The task: Continue the excerpt about Bukowski's story "Cacoethes" from the point where it ends.

Excerpt provided:

• • • • • • •

This story, which appears in Absence of the Hero, a collection of Bukowski’s early singles, B-sides, and outtakes, is both a satire and a reflection on storytelling, making it a rather exceptional moment in the canon of a grubby realist whose lean, deadpan constructions—“My soul is puking”—tend to make haiku seem epic and pompous. Even “Cacoethes” runs on such spartan prose until its narrator, a nameless prototype of ­Bukowski’s
stalwart ­alter ego, Henry Chinaski, pays a visit to a precious, modestly successful writer:

His writing was mostly a tautology of the popular mode, though sometimes he worked with abstraction, and because the others weren’t doing it, it did give his stories a clean, fresh ring, a ring, I thought sometimes a little too valiant with experimental pageantry. But what the devil, he was trying.

We hear Holden Caulfield criticizing Laurence ­Olivier for being a show-off. The praise is clearly disingenuous: Bukowski is lampooning the vocabulary and sub-Jamesian sentence structure of the sort of writing he dislikes—stiff, ornate, self-satisfied. Words and their meanings should be open and straightforward, not hidden behind polysyllabic clutter or fussy syntax.

Once the perspective returns to the narrator, its style normalizes: “Say, where’s the bathroom?” Back to the writer, however, and the language is re-empurpled: “He came back with his high, white bowl of fourscore pretzels and set them before me. I obliged and sipped at my coffee.” From here, the narrative style bifurcates: plain for the main character, flowery and highfalutin for the artiste.

• • • • • • •

Information given:
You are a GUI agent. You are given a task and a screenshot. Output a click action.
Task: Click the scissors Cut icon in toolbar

• • • • • • •

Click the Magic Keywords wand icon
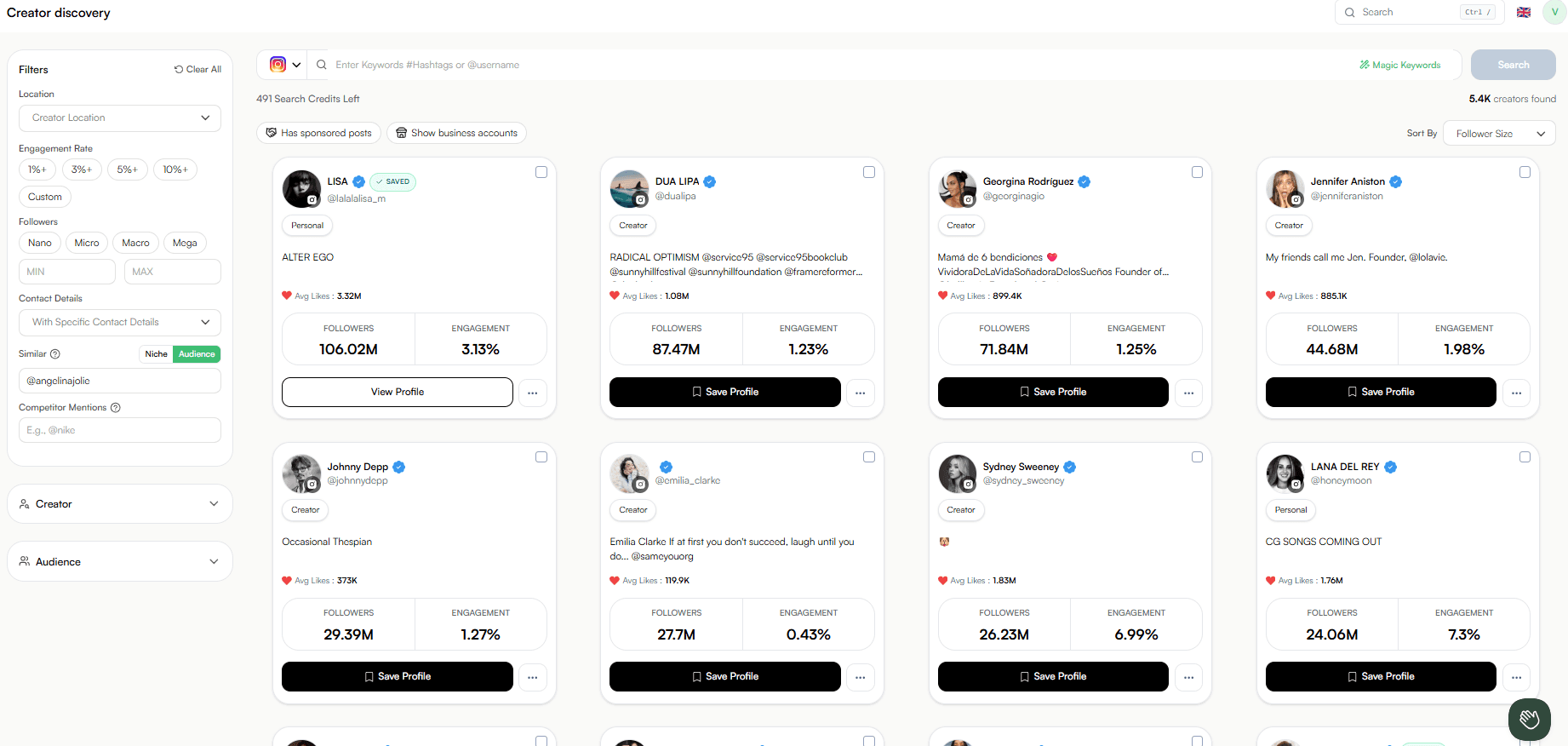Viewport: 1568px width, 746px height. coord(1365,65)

• • • • • • •

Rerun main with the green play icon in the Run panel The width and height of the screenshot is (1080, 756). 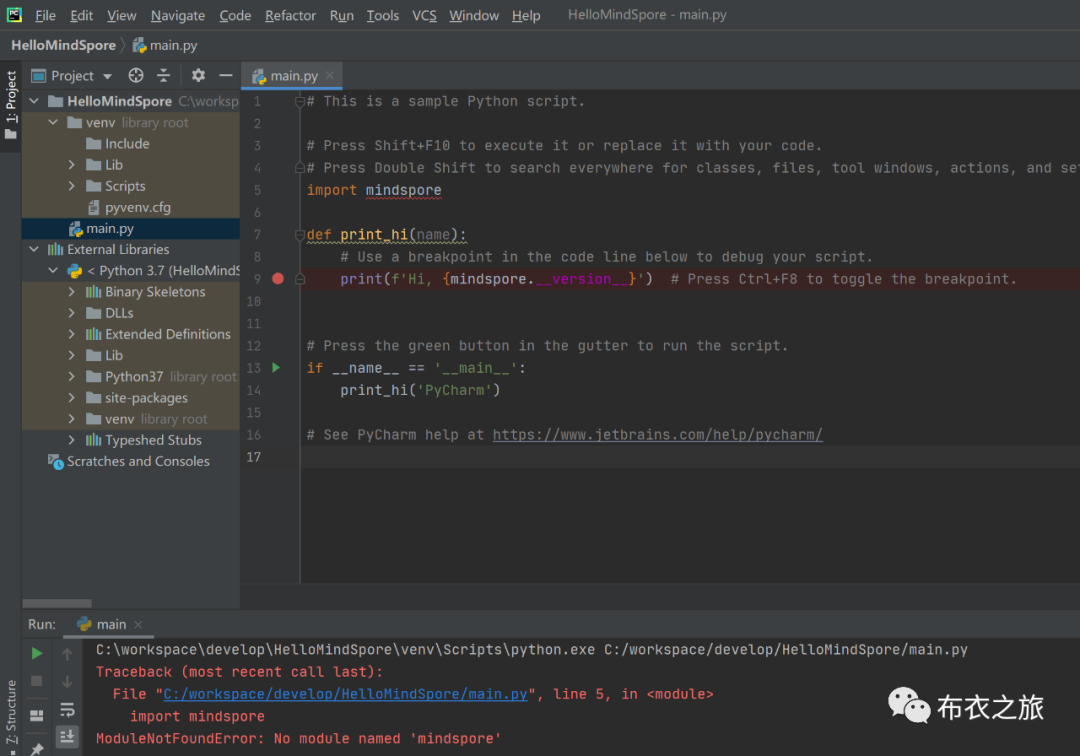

• • • • • • •

Exercise output:
To Bukowski’s ears, grandiloquence is not beautiful; it tries too hard to please. A lofty style speaks for a writing workshop or for the author’s own vanity, but not for the hardscrabble realities of life—which is what the work demands. This makes “Cacoethes” a neat ­microcosm for—and the first example of—Bukowski’s preoccupation with the human face and what it reveals about ­character, in fiction as in life.

Early in the story, the narrator describes the writer: “a huge man, large-boned, tall, wide, somehow fortified. I glanced at his face and didn’t find it particularly striking.” The writer has his own thoughts about appearance: “‘I thought you were a younger man.’ ‘I’m twenty-five,’
I answered, ‘but I’ve led a hard life.’”

There’s a strikingly similar scene in Ham on Rye, Bukowski’s tragicomic memoir-as-bildungsroman, where a custodian accosts Chinaski for skulking in a school hallway on prom night without a date or a tuxedo: “‘Get your ass out of here before I call the cops!’ ‘What for? This is the Senior Prom and I’m a senior.’ ‘Bullshit!’ he said. ‘You’re at least 22 years old!’”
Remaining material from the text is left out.